Work required> Carry the entries from the line with "You are a computer-use" through the last entry into your reply, requests included, with 59 added to every coordinate in the answers. Leave the pictures out.

Records for the task>
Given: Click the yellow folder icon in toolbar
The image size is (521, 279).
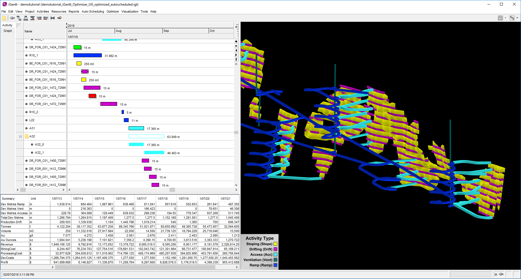Looking at the screenshot, I should pyautogui.click(x=4, y=18).
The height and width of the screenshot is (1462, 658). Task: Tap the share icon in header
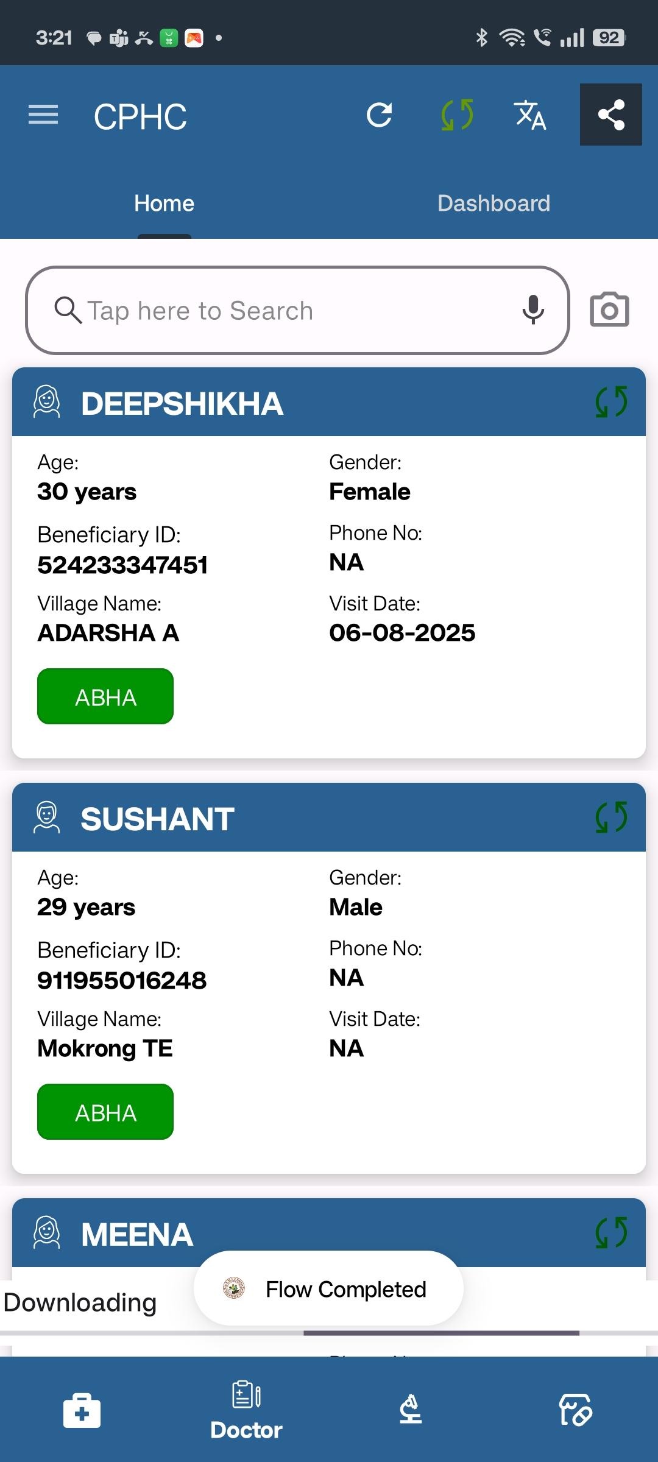pos(611,115)
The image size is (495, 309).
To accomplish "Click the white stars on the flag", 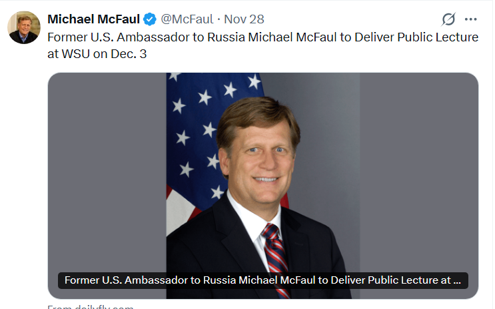I will (x=207, y=100).
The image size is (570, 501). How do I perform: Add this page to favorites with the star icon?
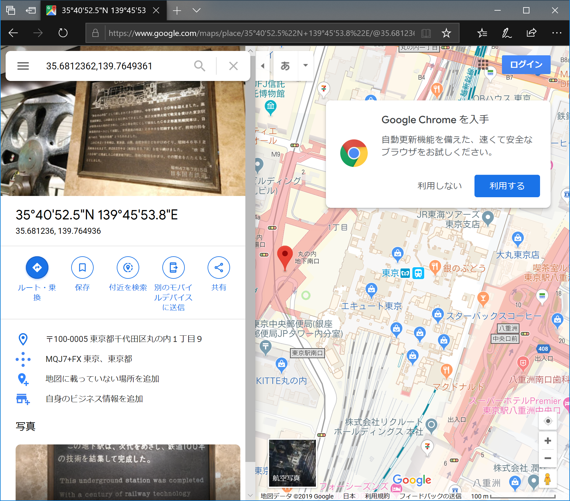pos(447,33)
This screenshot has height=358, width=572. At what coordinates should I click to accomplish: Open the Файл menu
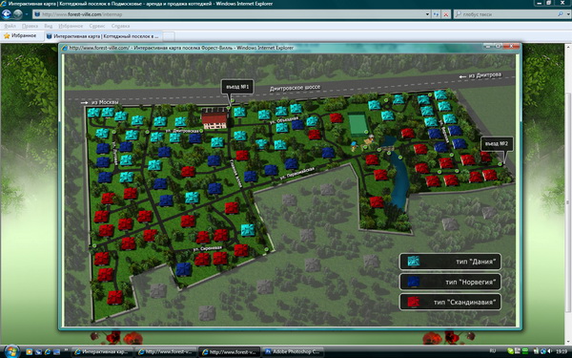pos(10,27)
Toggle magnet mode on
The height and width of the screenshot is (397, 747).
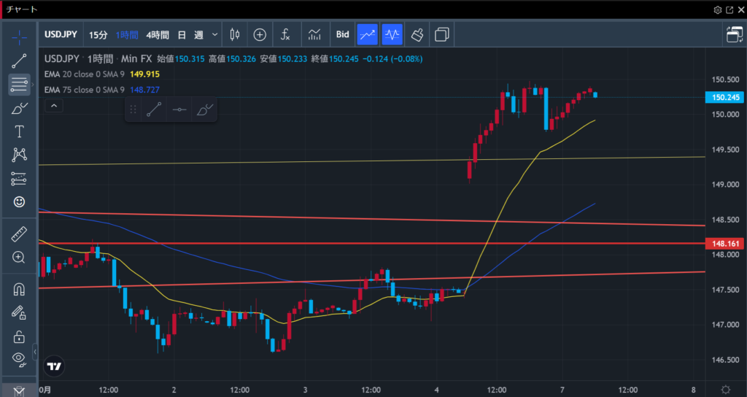click(x=19, y=290)
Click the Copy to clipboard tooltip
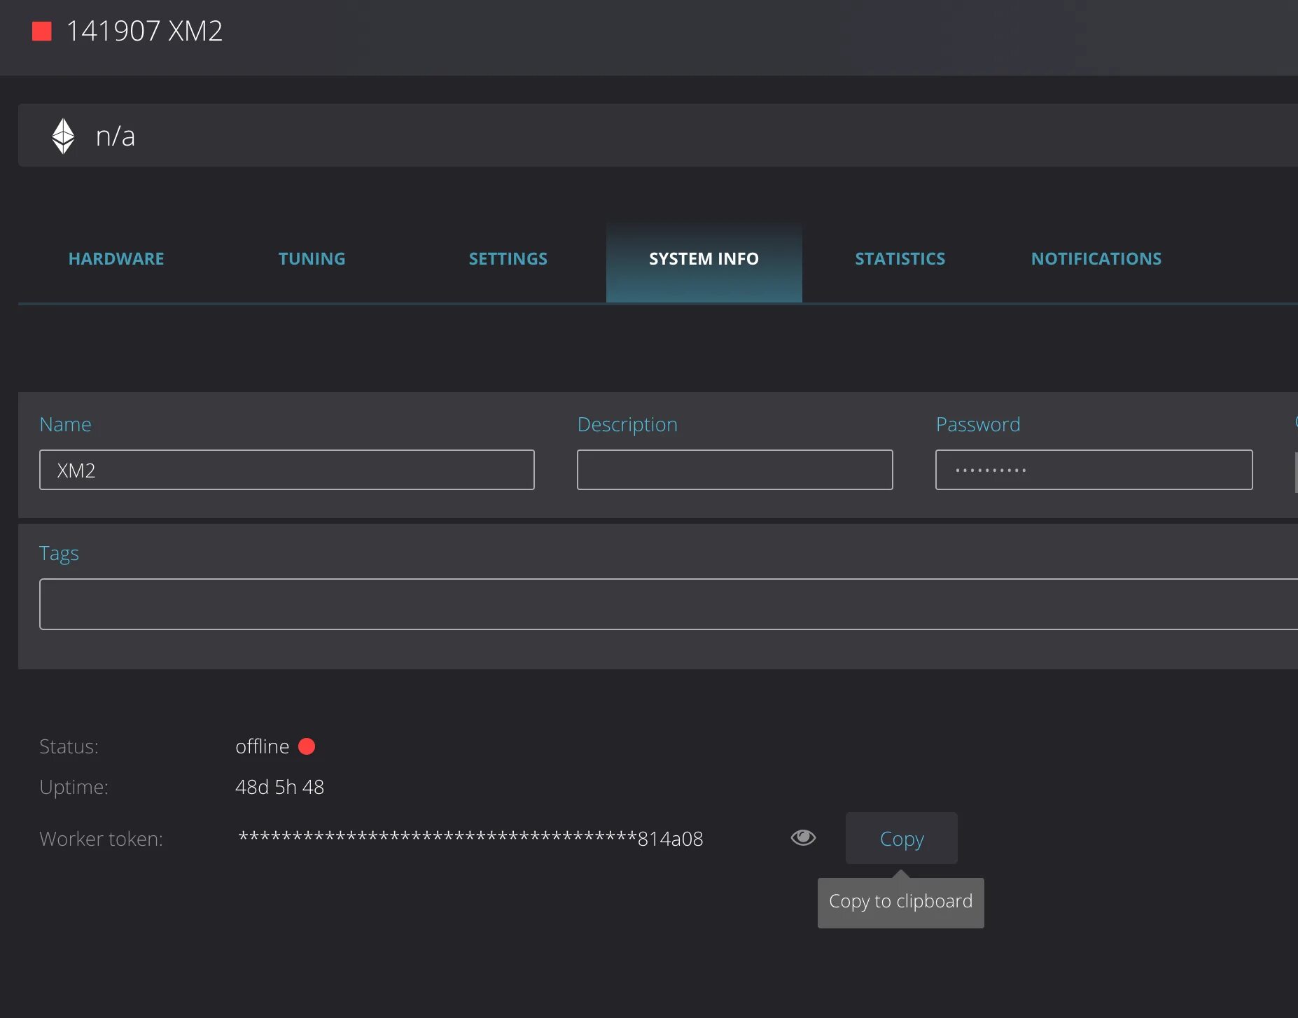The width and height of the screenshot is (1298, 1018). coord(901,902)
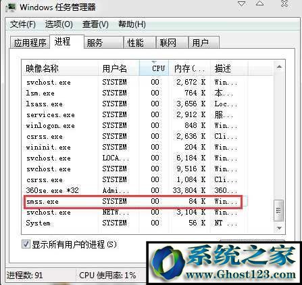The height and width of the screenshot is (285, 302).
Task: Switch to the 用户 tab
Action: point(203,43)
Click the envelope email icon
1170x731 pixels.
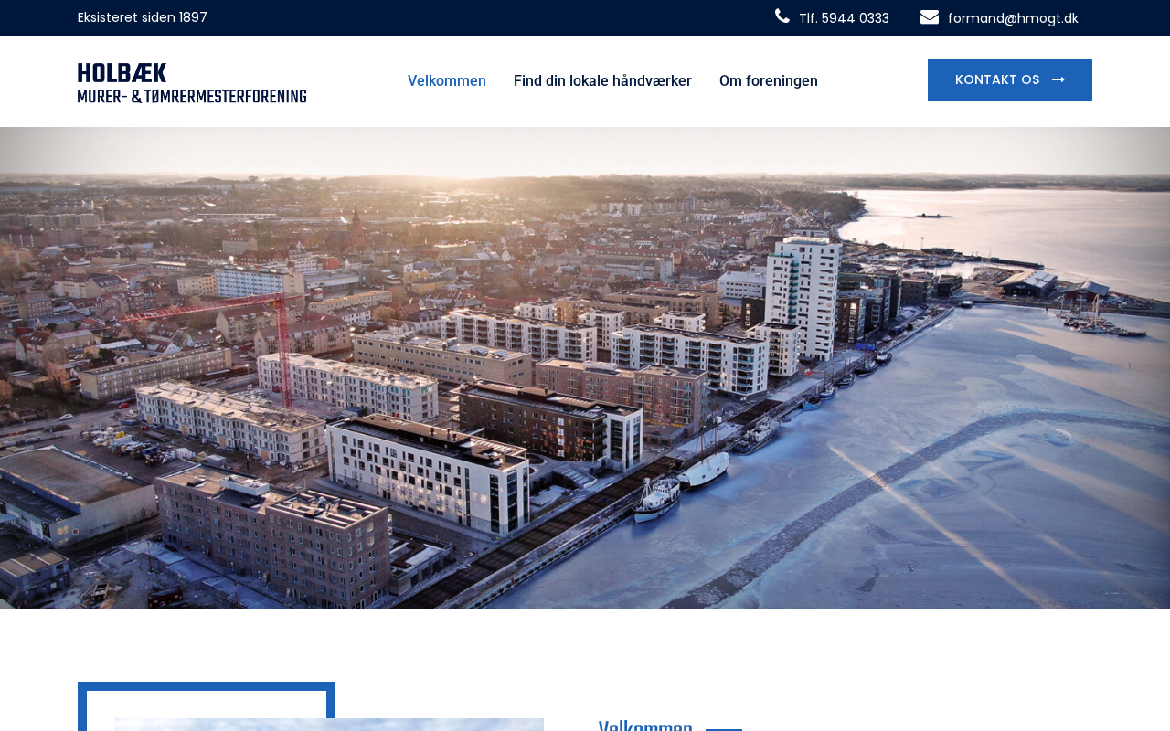click(929, 17)
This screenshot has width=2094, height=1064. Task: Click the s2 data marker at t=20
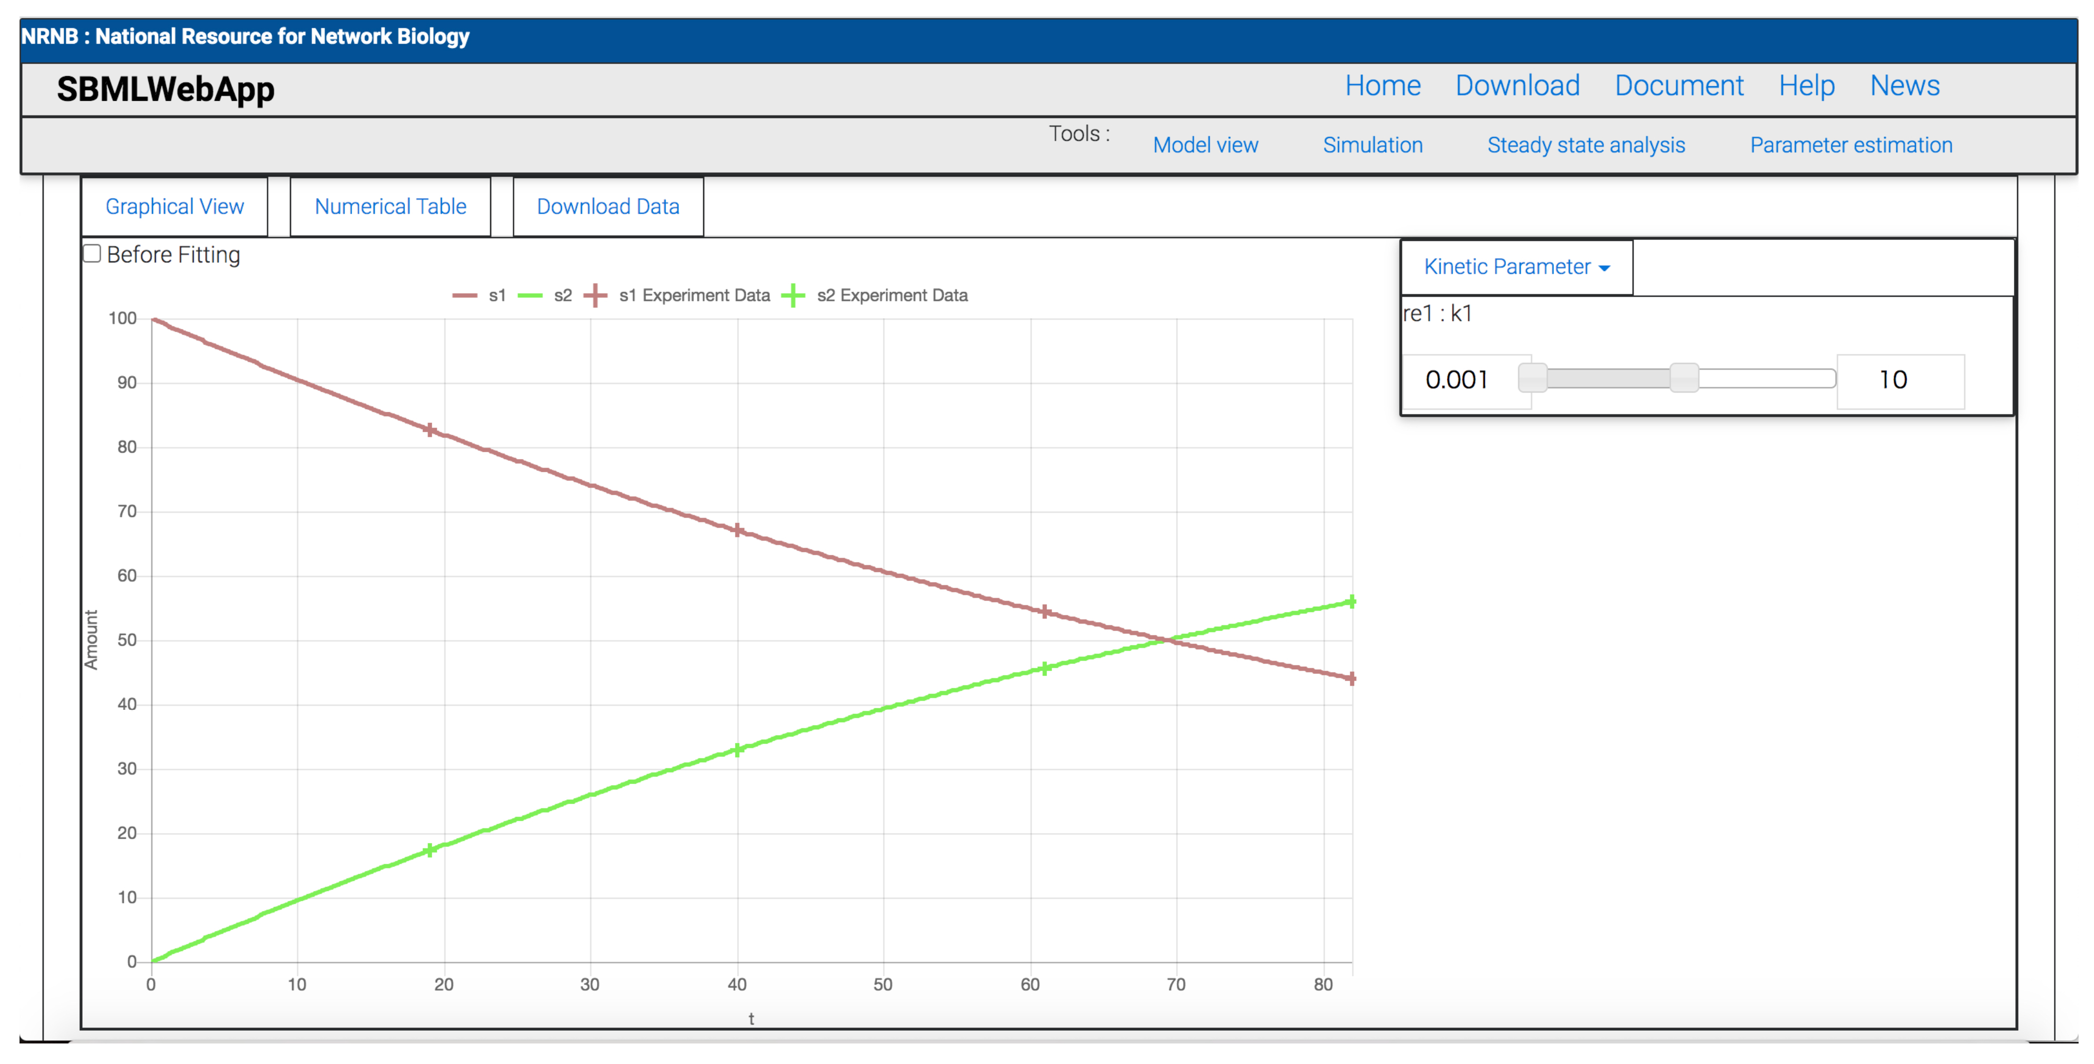click(x=430, y=850)
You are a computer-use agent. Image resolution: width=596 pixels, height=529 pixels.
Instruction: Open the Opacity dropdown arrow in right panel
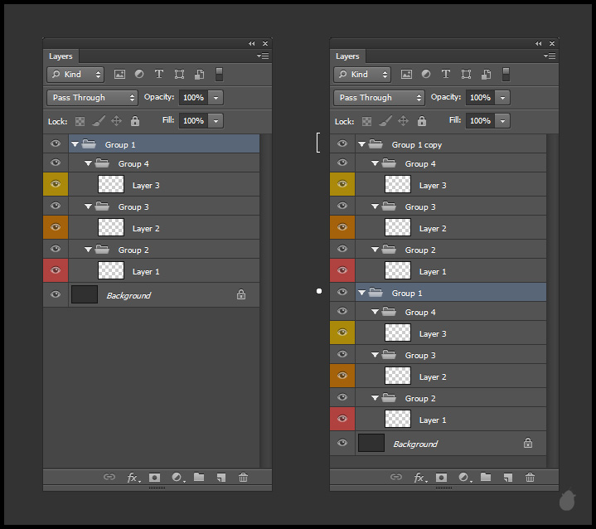pyautogui.click(x=503, y=98)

Response>
You are a computer-use agent. Image resolution: width=596 pixels, height=529 pixels.
Instruction: Open the Opacity dropdown arrow in right panel
pyautogui.click(x=562, y=157)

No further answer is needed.